▶ [WORK ITEM]: The output should be every line below, retyped exactly, with no images.

▶ [PROVIDED INFORMATION]:
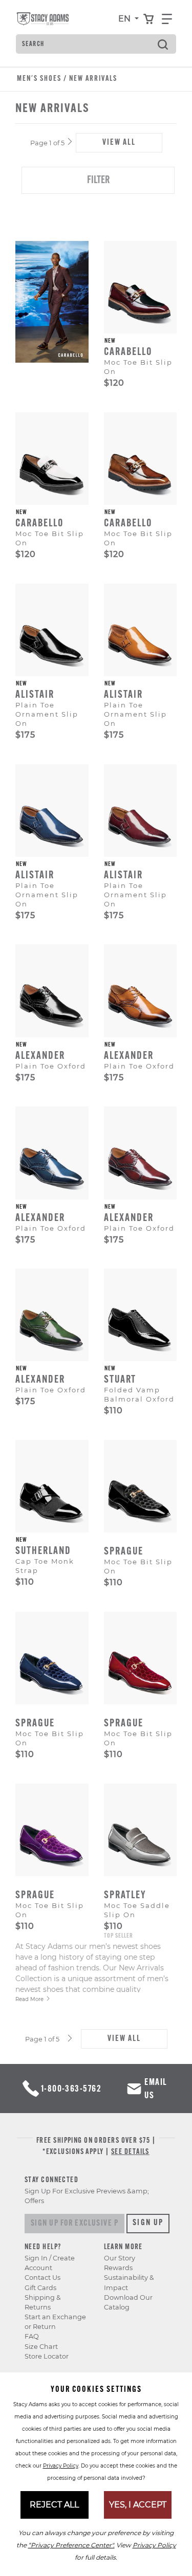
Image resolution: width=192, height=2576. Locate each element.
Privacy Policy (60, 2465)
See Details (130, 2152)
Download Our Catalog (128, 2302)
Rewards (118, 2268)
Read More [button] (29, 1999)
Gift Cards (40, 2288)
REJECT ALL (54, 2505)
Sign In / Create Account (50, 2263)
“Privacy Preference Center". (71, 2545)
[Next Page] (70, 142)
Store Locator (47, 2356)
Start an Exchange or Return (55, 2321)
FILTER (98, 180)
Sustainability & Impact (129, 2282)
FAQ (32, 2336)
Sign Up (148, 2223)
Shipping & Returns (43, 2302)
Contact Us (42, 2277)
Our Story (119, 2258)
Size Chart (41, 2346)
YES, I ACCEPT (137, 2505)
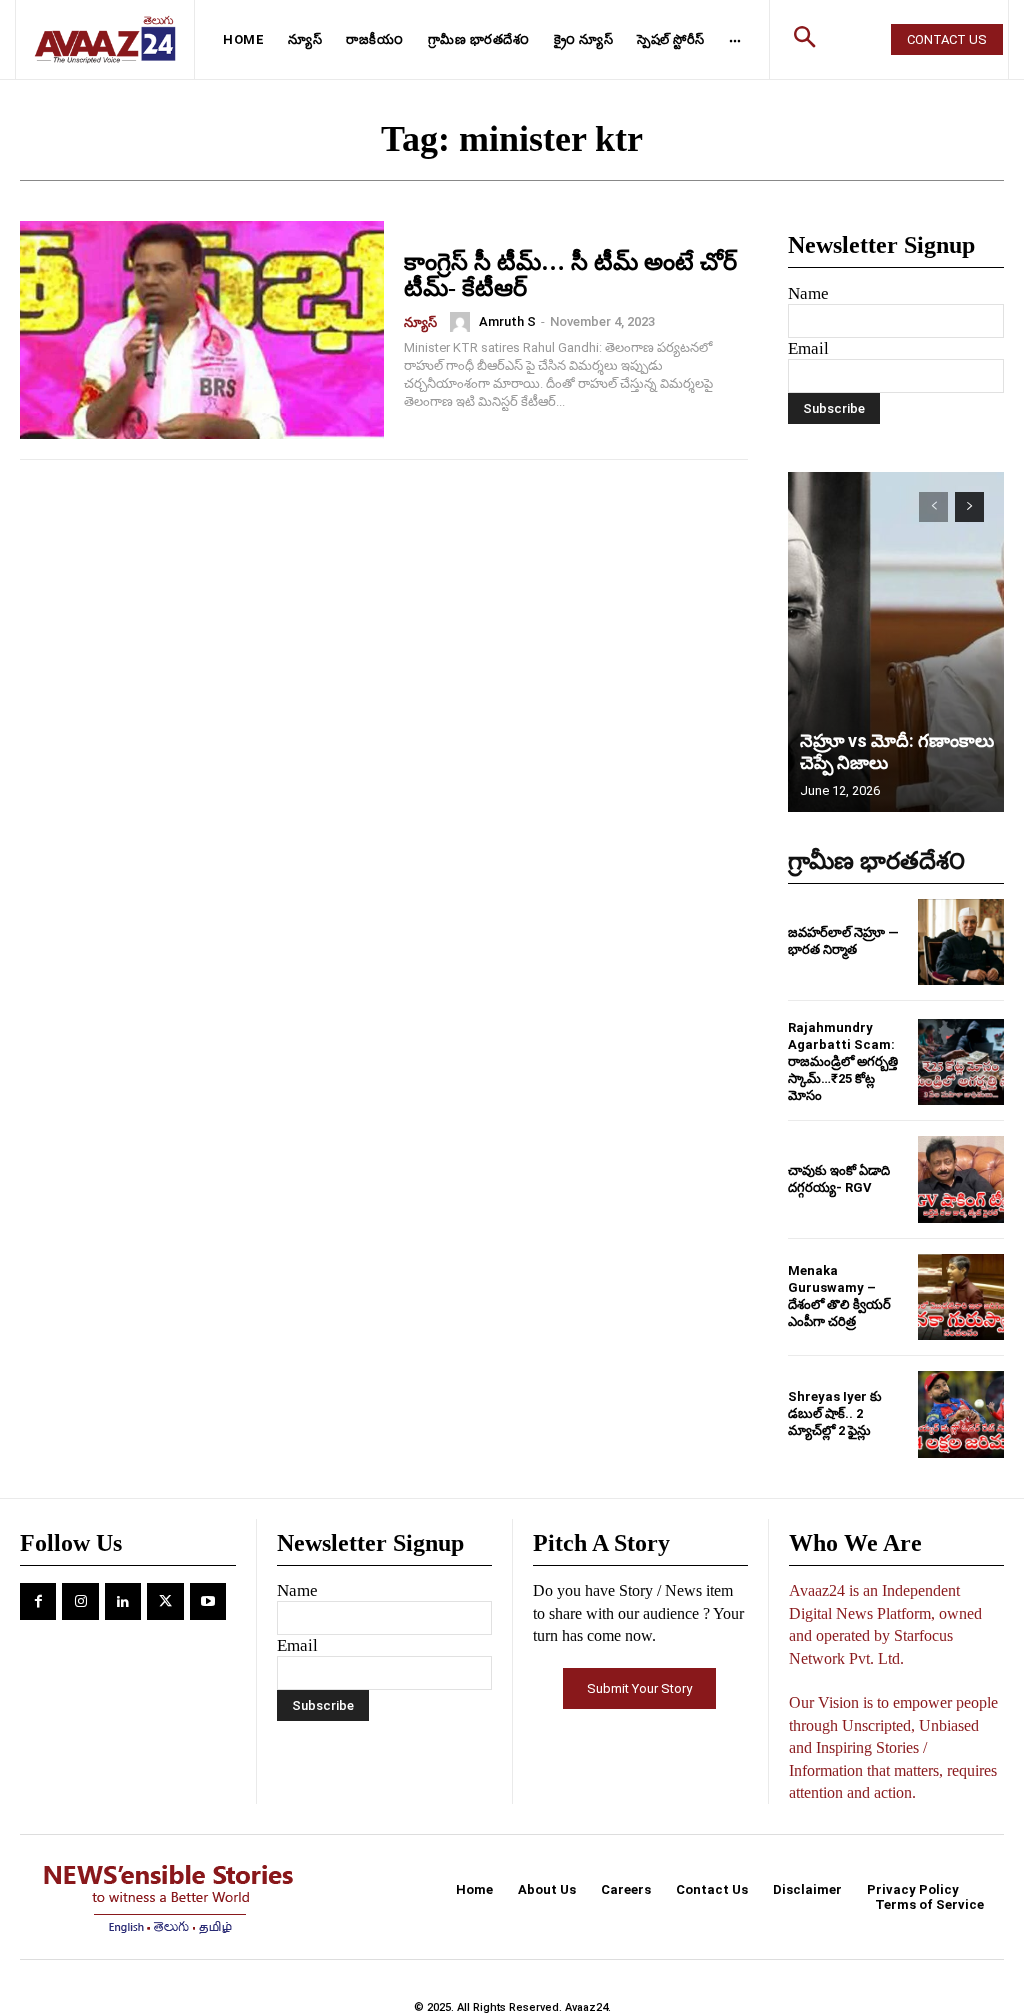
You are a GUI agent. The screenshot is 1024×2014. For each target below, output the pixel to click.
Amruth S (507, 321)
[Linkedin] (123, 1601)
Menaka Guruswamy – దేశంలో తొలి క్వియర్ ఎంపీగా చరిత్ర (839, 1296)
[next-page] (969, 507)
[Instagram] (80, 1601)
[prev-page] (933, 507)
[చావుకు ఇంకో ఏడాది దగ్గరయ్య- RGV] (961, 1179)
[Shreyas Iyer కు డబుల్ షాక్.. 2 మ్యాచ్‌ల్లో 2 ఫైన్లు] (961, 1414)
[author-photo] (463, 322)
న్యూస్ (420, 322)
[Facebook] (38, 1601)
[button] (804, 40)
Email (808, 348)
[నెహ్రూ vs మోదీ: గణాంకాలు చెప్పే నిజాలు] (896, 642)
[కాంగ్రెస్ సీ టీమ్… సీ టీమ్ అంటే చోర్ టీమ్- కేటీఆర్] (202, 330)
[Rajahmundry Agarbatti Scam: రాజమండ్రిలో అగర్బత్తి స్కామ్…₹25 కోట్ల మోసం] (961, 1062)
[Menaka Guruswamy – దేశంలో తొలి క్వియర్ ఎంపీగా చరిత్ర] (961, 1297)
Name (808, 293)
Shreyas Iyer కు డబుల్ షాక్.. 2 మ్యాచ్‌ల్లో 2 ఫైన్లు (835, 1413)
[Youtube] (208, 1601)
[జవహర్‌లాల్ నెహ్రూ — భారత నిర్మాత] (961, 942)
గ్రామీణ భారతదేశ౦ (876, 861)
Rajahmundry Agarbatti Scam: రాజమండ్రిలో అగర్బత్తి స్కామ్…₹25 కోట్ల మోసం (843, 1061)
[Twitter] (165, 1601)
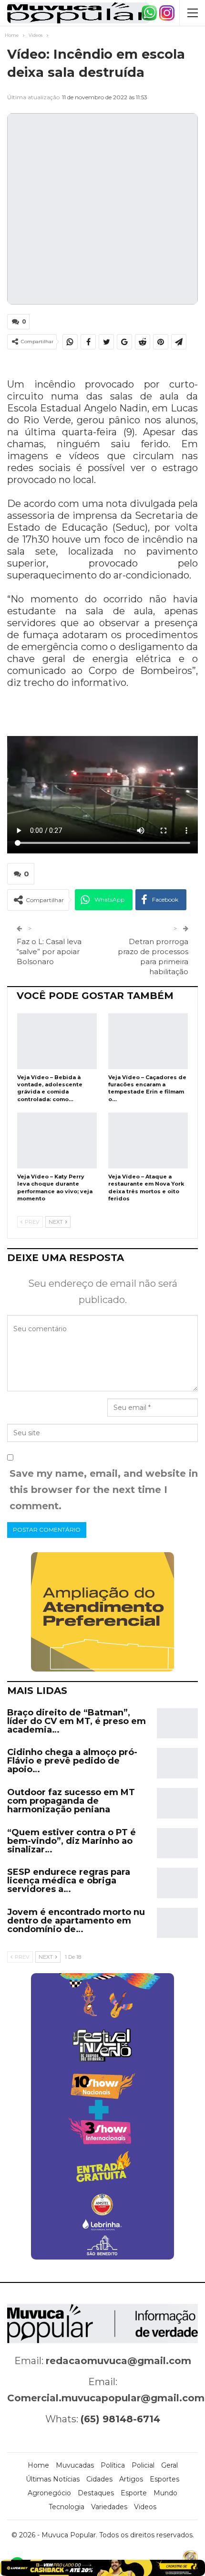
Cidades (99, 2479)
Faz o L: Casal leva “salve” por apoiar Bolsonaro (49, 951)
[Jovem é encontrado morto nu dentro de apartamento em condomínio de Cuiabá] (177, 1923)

▶ [EXERCISE ANSWER]:
Image resolution: width=192, height=2576. Locate each element.
Privacy Policy (60, 2465)
See Details (130, 2152)
Download Our Catalog (128, 2302)
Rewards (118, 2268)
Read More [button] (29, 1999)
Gift Cards (40, 2288)
REJECT ALL (54, 2505)
Sign In / Create Account (50, 2263)
“Privacy Preference Center". (71, 2545)
[Next Page] (70, 142)
Store Locator (47, 2356)
Start an Exchange or Return (55, 2321)
FILTER (98, 180)
Sustainability & Impact (129, 2282)
FAQ (32, 2336)
Sign Up (148, 2223)
Shipping & Returns (43, 2302)
Contact Us (42, 2277)
Our Story (119, 2258)
Size Chart (41, 2346)
YES, I ACCEPT (137, 2505)
You are a GUI agent. The screenshot is 1024×2014. For each target below, output the pixel to click.
Amruth S (507, 321)
[Linkedin] (123, 1601)
Menaka Guruswamy – దేశంలో తొలి క్వియర్ ఎంపీగా చరిత్ర (839, 1296)
[next-page] (969, 507)
[Instagram] (80, 1601)
[prev-page] (933, 507)
[చావుకు ఇంకో ఏడాది దగ్గరయ్య- RGV] (961, 1179)
[Shreyas Iyer కు డబుల్ షాక్.. 2 మ్యాచ్‌ల్లో 2 ఫైన్లు] (961, 1414)
[author-photo] (463, 322)
న్యూస్ (420, 322)
[Facebook] (38, 1601)
[button] (804, 40)
Email (808, 348)
[నెహ్రూ vs మోదీ: గణాంకాలు చెప్పే నిజాలు] (896, 642)
[కాంగ్రెస్ సీ టీమ్… సీ టీమ్ అంటే చోర్ టీమ్- కేటీఆర్] (202, 330)
[Rajahmundry Agarbatti Scam: రాజమండ్రిలో అగర్బత్తి స్కామ్…₹25 కోట్ల మోసం] (961, 1062)
[Menaka Guruswamy – దేశంలో తొలి క్వియర్ ఎంపీగా చరిత్ర] (961, 1297)
Name (808, 293)
Shreyas Iyer కు డబుల్ షాక్.. 2 మ్యాచ్‌ల్లో 2 ఫైన్లు (835, 1413)
[Youtube] (208, 1601)
[జవహర్‌లాల్ నెహ్రూ — భారత నిర్మాత] (961, 942)
గ్రామీణ భారతదేశ౦ (876, 861)
Rajahmundry Agarbatti Scam: రాజమండ్రిలో అగర్బత్తి స్కామ్…₹25 కోట్ల మోసం (843, 1061)
[Twitter] (165, 1601)
Cidades (99, 2479)
Faz o L: Casal leva “salve” por apoiar Bolsonaro (49, 951)
[Jovem é encontrado morto nu dentro de apartamento em condomínio de Cuiabá] (177, 1923)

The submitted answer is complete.